Если он надеялся с помощью «Нового искусства» завоевать Мадрид, то журнал этому не способствовал. Жители Мадрида отнеслись к нему без должного внимания. Тем временем из Парижа надоедал Пер Маниак. Он регулярно посылал Пикассо ежемесячные 150 франков, но где же были картины? Они были нужны Маниаку. Он организовал показ в галерее Амбруаза Воллара.

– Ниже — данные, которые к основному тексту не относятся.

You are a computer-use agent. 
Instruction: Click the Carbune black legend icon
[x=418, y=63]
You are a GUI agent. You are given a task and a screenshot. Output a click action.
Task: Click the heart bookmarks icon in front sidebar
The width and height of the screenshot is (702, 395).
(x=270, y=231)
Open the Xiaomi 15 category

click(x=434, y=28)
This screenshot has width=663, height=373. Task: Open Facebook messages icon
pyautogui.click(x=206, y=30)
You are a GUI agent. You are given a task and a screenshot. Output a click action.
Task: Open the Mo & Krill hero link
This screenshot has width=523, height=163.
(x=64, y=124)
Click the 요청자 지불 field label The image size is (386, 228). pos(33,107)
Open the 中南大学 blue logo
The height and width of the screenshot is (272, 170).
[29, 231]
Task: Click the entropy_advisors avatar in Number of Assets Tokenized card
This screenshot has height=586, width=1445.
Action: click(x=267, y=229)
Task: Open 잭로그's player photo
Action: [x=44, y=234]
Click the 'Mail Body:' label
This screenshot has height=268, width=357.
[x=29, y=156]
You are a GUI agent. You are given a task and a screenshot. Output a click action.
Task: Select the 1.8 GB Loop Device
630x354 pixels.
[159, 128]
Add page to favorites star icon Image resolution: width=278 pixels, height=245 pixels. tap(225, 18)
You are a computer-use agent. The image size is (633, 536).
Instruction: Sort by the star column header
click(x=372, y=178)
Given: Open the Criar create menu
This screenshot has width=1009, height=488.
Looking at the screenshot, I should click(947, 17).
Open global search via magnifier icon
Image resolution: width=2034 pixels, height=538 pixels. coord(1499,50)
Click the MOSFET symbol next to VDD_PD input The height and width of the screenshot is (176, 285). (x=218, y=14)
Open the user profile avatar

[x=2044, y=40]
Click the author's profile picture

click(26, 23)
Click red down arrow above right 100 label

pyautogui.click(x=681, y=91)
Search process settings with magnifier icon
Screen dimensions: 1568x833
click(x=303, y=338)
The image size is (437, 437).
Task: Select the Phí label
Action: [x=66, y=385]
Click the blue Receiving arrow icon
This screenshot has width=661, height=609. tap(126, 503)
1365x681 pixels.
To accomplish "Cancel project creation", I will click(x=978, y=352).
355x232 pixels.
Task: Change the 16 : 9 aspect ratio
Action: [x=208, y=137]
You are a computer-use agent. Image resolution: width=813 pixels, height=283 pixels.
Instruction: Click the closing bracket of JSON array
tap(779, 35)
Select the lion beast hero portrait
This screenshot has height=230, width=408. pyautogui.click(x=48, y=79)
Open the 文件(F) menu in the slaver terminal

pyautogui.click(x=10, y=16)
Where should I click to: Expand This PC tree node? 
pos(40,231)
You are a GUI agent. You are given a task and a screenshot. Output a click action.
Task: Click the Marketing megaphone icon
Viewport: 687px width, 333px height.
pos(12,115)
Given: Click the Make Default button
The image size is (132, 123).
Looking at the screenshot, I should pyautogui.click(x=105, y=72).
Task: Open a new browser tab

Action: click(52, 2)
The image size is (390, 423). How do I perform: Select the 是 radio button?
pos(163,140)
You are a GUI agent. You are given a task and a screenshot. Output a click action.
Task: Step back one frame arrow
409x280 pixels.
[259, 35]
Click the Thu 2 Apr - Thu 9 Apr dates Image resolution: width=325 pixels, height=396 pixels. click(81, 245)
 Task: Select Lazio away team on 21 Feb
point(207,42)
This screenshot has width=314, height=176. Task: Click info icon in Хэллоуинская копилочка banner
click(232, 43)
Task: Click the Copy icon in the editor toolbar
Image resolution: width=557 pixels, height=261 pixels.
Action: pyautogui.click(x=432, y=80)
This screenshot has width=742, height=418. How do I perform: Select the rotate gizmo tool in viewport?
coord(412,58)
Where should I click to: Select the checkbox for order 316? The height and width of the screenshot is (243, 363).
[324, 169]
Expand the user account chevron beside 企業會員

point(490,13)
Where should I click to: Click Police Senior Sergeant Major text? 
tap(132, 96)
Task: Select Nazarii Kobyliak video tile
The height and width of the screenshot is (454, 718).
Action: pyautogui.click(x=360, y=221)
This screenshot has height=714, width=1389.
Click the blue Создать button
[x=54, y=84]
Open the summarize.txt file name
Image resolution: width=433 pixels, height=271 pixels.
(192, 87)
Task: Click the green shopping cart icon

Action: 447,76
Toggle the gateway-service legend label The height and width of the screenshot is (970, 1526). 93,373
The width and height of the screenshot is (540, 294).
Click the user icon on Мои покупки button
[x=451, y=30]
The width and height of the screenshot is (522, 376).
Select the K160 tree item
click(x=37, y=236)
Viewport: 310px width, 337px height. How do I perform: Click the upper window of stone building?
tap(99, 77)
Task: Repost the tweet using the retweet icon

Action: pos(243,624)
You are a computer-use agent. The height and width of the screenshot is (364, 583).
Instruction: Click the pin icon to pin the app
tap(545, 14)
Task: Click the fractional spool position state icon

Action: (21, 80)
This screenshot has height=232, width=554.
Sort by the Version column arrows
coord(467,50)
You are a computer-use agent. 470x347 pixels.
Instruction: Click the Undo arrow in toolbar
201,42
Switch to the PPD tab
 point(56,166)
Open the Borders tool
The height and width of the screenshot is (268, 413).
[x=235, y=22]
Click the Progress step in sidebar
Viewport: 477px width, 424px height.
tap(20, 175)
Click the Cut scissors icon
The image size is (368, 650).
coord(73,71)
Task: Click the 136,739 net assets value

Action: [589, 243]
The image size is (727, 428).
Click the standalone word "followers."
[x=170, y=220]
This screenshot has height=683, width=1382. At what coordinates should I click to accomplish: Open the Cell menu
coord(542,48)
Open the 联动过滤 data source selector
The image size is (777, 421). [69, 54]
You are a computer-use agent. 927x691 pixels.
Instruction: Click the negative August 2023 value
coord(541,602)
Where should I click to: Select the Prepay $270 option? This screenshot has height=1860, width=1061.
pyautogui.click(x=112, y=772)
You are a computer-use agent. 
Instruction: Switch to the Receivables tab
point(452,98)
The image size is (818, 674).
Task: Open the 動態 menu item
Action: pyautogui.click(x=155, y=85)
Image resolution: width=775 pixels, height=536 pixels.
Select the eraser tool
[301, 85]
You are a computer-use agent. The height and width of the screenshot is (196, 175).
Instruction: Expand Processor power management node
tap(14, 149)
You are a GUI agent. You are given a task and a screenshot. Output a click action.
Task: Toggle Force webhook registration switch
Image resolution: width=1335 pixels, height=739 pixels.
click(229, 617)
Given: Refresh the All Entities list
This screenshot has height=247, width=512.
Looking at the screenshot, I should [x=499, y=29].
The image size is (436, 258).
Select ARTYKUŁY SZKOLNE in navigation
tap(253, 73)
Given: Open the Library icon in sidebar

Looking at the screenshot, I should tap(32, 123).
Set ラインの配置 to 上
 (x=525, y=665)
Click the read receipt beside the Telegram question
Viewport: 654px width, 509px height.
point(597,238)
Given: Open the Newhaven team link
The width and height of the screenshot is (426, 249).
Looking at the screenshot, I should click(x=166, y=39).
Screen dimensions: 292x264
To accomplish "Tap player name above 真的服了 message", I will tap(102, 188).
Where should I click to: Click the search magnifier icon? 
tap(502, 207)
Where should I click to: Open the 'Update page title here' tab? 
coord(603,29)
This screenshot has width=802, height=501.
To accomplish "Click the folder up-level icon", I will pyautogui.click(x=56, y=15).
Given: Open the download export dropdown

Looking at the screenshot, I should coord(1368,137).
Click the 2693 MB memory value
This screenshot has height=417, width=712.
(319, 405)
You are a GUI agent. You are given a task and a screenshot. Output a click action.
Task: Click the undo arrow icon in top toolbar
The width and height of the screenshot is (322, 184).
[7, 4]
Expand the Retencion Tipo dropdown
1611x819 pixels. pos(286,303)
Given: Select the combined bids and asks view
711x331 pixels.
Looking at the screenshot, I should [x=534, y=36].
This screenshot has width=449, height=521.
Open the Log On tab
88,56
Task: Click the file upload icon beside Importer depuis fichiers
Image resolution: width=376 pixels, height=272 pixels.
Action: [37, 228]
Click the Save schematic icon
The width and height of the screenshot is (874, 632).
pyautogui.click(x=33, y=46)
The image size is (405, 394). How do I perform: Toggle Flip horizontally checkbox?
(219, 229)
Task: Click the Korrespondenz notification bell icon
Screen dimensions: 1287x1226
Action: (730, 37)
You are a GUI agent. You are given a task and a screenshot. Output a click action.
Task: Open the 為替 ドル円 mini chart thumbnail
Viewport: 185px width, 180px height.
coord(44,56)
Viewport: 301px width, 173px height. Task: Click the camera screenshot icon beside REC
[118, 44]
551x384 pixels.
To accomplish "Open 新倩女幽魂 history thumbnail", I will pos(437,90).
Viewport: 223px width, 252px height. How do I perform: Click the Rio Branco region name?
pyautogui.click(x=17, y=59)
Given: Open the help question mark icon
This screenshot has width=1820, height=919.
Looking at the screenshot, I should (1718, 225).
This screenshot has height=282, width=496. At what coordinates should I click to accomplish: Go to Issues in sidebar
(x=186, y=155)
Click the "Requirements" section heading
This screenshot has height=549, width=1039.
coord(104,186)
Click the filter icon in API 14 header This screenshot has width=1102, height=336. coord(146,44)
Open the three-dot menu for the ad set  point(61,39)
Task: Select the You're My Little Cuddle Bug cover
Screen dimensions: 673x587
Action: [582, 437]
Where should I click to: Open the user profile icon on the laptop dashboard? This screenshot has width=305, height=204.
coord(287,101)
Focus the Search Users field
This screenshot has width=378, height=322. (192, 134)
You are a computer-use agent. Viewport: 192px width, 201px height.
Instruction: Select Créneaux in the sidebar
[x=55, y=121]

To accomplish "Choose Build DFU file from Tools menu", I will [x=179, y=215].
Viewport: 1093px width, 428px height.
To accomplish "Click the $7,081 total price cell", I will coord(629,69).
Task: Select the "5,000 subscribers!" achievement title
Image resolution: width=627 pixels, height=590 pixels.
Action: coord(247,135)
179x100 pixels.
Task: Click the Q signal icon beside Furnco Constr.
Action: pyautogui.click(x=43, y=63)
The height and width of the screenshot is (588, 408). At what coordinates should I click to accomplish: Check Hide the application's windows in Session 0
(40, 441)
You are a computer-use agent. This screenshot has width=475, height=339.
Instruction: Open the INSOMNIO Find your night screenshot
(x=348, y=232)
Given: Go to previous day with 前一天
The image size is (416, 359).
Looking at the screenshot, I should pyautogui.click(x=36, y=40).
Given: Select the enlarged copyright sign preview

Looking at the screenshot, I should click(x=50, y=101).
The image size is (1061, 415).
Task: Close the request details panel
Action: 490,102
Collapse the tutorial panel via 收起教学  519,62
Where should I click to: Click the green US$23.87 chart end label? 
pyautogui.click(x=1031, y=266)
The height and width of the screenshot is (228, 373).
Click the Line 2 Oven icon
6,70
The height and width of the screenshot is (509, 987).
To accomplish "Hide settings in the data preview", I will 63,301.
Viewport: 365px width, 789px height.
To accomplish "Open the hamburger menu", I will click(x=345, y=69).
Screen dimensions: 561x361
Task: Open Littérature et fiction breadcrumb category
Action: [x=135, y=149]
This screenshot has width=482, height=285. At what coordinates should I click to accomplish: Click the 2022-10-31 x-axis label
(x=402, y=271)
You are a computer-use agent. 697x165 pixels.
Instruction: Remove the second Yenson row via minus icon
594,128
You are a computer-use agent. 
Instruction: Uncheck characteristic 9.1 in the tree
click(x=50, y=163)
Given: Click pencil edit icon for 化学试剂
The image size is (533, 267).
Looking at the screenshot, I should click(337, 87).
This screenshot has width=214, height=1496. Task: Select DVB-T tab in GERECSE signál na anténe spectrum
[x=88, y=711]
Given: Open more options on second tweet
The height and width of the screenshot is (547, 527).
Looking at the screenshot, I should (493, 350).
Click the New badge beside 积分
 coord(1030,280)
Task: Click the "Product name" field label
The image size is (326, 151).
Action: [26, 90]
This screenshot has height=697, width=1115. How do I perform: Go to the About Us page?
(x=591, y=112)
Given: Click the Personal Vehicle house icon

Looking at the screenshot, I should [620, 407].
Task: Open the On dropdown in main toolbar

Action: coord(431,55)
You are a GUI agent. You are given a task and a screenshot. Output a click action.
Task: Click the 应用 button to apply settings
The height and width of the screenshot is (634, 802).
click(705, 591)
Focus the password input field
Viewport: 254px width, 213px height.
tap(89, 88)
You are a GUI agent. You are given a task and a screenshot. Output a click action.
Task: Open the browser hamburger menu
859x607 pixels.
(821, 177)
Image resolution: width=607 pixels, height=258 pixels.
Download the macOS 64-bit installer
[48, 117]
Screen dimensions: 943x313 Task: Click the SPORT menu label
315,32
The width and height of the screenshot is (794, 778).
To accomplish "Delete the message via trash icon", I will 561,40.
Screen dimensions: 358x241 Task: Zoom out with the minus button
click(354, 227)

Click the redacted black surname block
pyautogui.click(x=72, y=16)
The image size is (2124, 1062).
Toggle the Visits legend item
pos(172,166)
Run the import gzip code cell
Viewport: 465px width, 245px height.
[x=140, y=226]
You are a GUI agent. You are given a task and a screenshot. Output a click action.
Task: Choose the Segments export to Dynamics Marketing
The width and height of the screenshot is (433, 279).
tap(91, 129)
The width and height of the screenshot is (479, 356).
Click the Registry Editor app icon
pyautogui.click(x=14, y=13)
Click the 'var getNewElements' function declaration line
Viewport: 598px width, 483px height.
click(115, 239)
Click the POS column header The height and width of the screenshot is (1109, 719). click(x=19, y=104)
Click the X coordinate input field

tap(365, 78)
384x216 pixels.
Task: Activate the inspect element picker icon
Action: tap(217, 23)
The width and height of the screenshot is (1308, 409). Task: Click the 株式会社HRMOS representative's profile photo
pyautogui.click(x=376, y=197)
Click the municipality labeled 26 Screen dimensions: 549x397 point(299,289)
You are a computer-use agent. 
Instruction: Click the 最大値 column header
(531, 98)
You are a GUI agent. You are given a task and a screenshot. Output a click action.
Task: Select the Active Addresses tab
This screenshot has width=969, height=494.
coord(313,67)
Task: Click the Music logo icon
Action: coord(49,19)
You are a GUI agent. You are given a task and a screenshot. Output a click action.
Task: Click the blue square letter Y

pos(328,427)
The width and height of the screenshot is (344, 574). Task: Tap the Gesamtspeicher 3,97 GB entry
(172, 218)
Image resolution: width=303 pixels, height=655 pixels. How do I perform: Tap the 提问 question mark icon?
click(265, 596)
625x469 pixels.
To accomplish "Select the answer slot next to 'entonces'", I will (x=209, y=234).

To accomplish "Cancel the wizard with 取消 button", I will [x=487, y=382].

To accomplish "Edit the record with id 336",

Пикассо и де Ассис Солер сделали несколько выпусков журнала, но смесь анархизма, литературных новаций и манерное рисование не вызывали энтузиазма у читателей Мадрида и Барселоны. Самая выразительная реакция оказалась в письме дяди Сальвадора, написанном вскоре после их просьбы о финансовой поддержке. Наверняка Пикассо привлекала себялюбивая мысль о том, что если он в детстве с трудом читал и писал, то теперь связан с журналом, который стремится вести за собой интеллигенцию Испании. Когда «Новое искусство» рухнул, Пикассо спешно вернулся в Барселону. Он должен был приготовить холсты для выставки, которую в Париже готовил для него Маниак. В течение двух недель Пикассо сделал серию картин с боем быков, кабаре, морскими пейзажами и портретом сестры Лолы. Ради экономии он записывал старые холсты и из-за этого работал густыми мазками, что было для него ново. После четырнадцати дней геркулесова труда он был готов к поездке в Париж.